Résumé de la thèse

«  Séduire les femmes pour s’apprécier entre hommes. Une socio-anthropologie des sociabilités masculines hétérosexuelles au sein de la Communauté de la séduction en France. »

Dans la conclusion de Masculin/Féminin. La pensée de la différence, Françoise Héritier invite de ses vœux le développement de travaux prenant pour objet principal la masculinité. Déplorant le silence, notamment de l’anthropologie dans ce champ, elle avance que « l’âge d’homme, c’est le trou noir et le référent ultime. » Plus d’une décennie suivant ce constat, l’homme – comme « catégorie socio-sexuée » – est resté caché sous les sciences sociales en dépit du fait que des chercheurs toujours plus nombreux lui consacrent à présent leurs travaux. C’est dans ce contexte scientifique spécifique que j’ai initié un travail ethnographique auprès d’un groupe constitué exclusivement d’hommes hétérosexuels dont l’objectif explicite est l’apprentissage de la séduction des femmes mettant en jeu l’ « expérience masculine ».
Ce groupe, apparu en Californie dans les années 90, est qualifié en France où j’ai mené l’enquête de « Communauté de la séduction ». Originairement organisé en groupe de paroles d’hommes, reprenant le modèle émergeant du coaching et du développement personnel, la Communauté de la séduction s’est progressivement déployée à l’échelle internationale grâce à l’important essor des réseaux sociaux numériques. Considérant cette structuration spécifique, l’enquête s’est portée simultanément sur l’observation des espaces « en ligne » et « hors ligne » où s’apprend la séduction et s’entretiennent les sociabilités de groupe. Le terrain a ainsi consisté à suivre les séminaires consacrés à la séduction organisés par les coachs dans divers espaces parisiens (café, salles de réunion, etc.), ainsi que les discussions conduites entre les apprentis séducteurs sur les sites Internet et les blogs de la Communauté. Afin de compléter ce corpus une série d’entretiens suivis a été menée avec une dizaine d’interlocuteurs durant les trois années de l’enquête. L’importante littérature grise produite par le groupe au travers d’articles et de livres, constitue un dernier mode de recueil des données.

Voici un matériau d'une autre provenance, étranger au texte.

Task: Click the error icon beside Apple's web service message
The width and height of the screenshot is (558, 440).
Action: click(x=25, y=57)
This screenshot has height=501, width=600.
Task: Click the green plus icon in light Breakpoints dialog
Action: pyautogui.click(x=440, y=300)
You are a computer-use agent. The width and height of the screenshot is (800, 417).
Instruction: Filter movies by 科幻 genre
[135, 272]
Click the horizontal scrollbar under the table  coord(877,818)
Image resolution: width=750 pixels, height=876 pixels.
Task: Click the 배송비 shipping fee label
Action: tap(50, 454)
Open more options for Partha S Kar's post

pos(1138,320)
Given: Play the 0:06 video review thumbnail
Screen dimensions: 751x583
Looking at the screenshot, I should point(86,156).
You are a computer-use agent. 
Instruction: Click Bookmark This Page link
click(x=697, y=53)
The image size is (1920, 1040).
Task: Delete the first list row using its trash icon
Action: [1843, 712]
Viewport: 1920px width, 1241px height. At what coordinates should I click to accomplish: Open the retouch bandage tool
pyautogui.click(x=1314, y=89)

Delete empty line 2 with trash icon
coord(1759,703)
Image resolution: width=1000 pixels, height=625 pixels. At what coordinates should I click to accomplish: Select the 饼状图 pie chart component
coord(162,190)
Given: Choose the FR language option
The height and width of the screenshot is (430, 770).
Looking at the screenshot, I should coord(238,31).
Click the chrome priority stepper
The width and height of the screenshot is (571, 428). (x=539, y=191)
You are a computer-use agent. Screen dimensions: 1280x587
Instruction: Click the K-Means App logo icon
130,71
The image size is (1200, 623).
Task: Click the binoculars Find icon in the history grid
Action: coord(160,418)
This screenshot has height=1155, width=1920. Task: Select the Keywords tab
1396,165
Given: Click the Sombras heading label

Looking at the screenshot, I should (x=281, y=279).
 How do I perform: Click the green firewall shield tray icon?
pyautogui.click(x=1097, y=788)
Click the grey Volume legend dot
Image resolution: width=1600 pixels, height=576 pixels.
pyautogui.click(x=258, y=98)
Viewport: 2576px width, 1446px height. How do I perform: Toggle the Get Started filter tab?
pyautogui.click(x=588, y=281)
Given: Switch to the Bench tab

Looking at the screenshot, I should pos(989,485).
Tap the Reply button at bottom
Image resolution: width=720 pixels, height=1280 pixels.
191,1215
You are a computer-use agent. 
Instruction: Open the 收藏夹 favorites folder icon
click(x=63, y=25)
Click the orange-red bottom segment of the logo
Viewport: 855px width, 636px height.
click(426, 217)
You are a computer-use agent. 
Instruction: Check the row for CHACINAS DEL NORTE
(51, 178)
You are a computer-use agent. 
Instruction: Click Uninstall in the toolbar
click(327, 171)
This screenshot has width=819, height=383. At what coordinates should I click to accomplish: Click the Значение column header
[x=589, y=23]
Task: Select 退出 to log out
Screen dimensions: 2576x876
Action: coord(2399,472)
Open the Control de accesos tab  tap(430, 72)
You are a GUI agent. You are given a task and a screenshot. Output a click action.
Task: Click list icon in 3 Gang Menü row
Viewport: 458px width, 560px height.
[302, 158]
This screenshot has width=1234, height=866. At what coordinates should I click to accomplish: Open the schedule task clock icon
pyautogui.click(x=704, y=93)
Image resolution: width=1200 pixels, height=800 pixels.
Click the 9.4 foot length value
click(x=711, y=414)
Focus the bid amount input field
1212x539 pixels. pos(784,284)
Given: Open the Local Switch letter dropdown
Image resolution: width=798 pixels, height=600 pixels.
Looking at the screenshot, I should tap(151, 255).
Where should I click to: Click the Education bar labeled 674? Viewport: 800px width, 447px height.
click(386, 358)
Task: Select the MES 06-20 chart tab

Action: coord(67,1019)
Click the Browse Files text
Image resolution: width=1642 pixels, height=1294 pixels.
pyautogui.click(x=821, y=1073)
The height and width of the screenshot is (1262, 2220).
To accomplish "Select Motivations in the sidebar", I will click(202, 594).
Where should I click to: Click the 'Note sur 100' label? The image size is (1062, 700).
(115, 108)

Fondant mes analyses sur une expérience ethnographique de longue durée et multi-située, je montre comment l’entre soi masculin et la production de la masculinité, déterminants implicites et majeurs du groupe étudié, sont masqués sous ce qui finit par apparaître d’avantage comme un prétexte qu’un enjeu : le rapport aux femmes. Postulant que l’invisibilité du masculin n’est pas seulement le résultat de sa « neutralité » sociale – en tant que référent universel – mais une de ses qualités ontologiques, j’interroge les obstacles à une analyse sociologique de la masculinité et l’intérêt épistémologique d’emprunter un concept tel celui de « masculinité hégémonique », reprise de l’hégémonie gramscienne par Raewyn Connell, afin de penser la masculinité comme un processus intriqué dans la question du pouvoir.
En cela, cette thèse apporte un éclairage inédit à l’étude de la masculinité, de l’hétérosexualité et des sociabilités, en ce qu’elle croise empiriquement ces champs, ouvrant à une analyse dynamique et compréhensive de la fabrication du pouvoir.